Cutting Edge Israeli Art at Israel Museum

 

A DOLL’S HOUSE

IRINA BIRGER - KAREN RUSSO – RUTI NEMET – ZOYA CHERKASSKY

 

A Doll's House is the fourth exhibition in the framework of the Joint project for young art at the Israel Museum. The four women artists taking part in this exhibition: Irina Birger, Karen Russo, Ruti Nemet and Zoya Cherkassky, are showing three installations in the exhibition. On the surface, their installation works differ one from the other both in character and in creative process, yet the common element is almost immediately apparent. Each work is made up of images taken from different 'artistic' fields: painting, sculpture or photography as well as images drawn from media sources such as voices taped from the television and internet, animation and especially cinematic images.

These many sources do not only serve to concretize the interdisciplinary characteristic of contemporary culture, each one in its own way also raises and interprets images connected to the more hidden worlds of mythology, folktales, fairy stories and the research of the sub-conscience. In Karen Russo's installation, The Mute, for example, the descent into a complex, hidden world is immediate and concrete. The work opens with a staircase leading down into a mine, a dark passage that receives the viewer in a physical manner and 'initiates' him into the other aspects of the installation. Russo sees her installation space as a cave in the depths of the earth, representing hell, madness, the kingdom of darkness and irrationality. The space contains scientific data, archaeological finds and figures and objects from folktales, horror stories and movies.

Part of a Russian animated film, The Snow Queen, is at the center of Irina Birger's installation, also entitled The Snow Queen, - a nostalgic passage into the world of folk tales as seen through the cinematic experience of childhood.
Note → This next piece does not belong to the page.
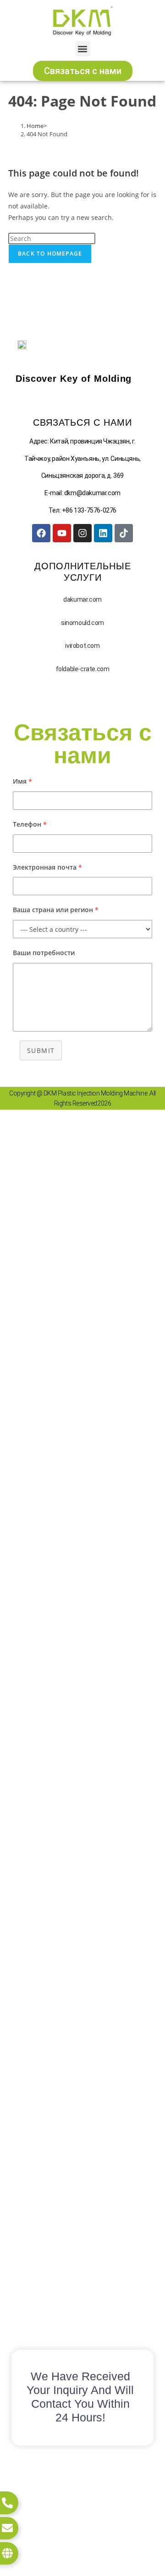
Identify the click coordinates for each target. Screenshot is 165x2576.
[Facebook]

The scene shown here can be read as an index to the entire story, which depicts the boy Kay's exit from the world into the Ice Kingdom and the palace of the Snow Queen, who represents all that is irrational and lacking in emotion. Kay is eventually redeemed from his imprisonment and returned to the world and the realm of reality with the help of his love, Gerda. Birgir brings this tale of dark magic to life by screening her images on, and through, a screen of glass stalactites.
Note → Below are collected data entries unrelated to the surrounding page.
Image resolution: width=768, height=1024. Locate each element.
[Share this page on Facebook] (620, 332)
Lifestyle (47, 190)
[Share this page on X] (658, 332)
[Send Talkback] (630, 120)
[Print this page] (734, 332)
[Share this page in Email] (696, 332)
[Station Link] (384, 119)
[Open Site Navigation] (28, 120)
Through doll-like figures of themselves and their friends, Ruti Nemet and Zoya Cherkassky replicate the intimate world of their circle. In their installation entitled Study-cases, they are recreated as frozen bodies, dense and tactile, healthily "dead", without having died or been killed. Ruti and Zoya use the dolls as a game that becomes an alternative world, created by the precise copying of their existing one. The extended time taken to create the dolls and their environments sharpens their reality and dialectic existence, until there is no contradiction between the "real" and the alternative, illusory time and place. Dream markers and realms of the imagination are only hinted at within the doll's bodies. The figures' faces are slightly contorted, bordering on the edge of a grotesque countenance, which hints at the possibilities of their belonging to a species of harmful figures.

The immediacy and concreteness of these installations, on the one hand, and their complexity as stories which also hint at a secret world, on the other, gives these works by Ruti Nemet and Zoya Cherkassky, Karen Russo, and Irina Birger an allegorical touch, a dimension of a fable whose meaning has vanished.

The exhibition was curated by Sarit Shapira.